November 2, 1976, on the eve of the 59th anniversary of the October Revolution, the monument was opened with a large crowd of people. The first Secretary of the CPSU MGK V. V. Grishin, the Secretary of the CPSU Central Committee Mikhail V. Zimyanin, the Chairman of the Moscow City Council V. F. Promyslov, the Deputy Minister of Culture of the USSR V. V. Voronkov, the Ambassador of the GDR to the USSR G. Ott (German) Russian. and other officials.

VV Grishin cut the scarlet ribbon, after which a coverlet fell from the monument and the hymn of the Soviet Union sounded. At the meeting, the director of the Institute of Marxism-Leninism of the Central Committee of the CPSU, Academician A. G. Egorov, Hero of Socialist Labor metrostroevets P. A. Novozhilov and a student of Moscow State University T. Yu. Zuikova.

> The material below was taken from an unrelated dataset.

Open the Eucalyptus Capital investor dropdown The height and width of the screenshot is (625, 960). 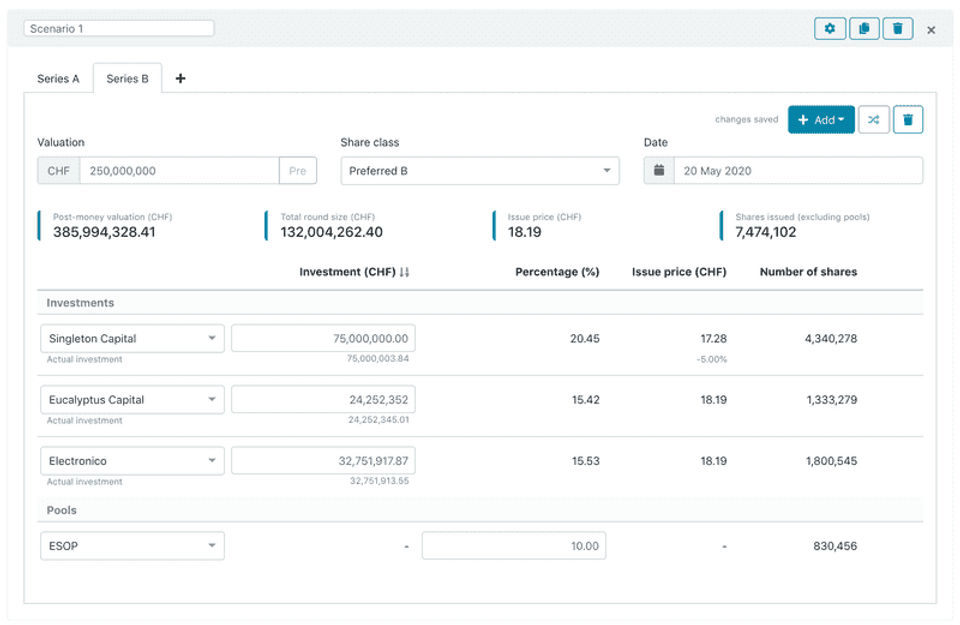point(132,400)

Since the monument is located next to the metro station "Kropotkinskaya" on the former Kropotkinskaya Square (now the area of Prechistenskie Vorota), many Muscovites mistake him for the monument to Kropotkin.

The bronze sculpture of Friedrich Engels 6 m high is installed on a cubic monolith-pedestal made of red granite. The monument stands in the center of the round in terms of a platform paved with stone slabs and framed by a low granite fence, supplemented by semicircular benches. From the area of Prechistenskie Gates to the monument leads a semicircular front staircase.

Friedrich Engels is shown in full growth with his arms crossed on his chest. The sculptor sought to convey the image of Engels in the 1870s, when he, together with Karl Marx, led the international working-class movement.

The monument and the playground around it practically completely absorbed the park, as a result of which the latter is not marked especially on the maps of Moscow and does not have its own name.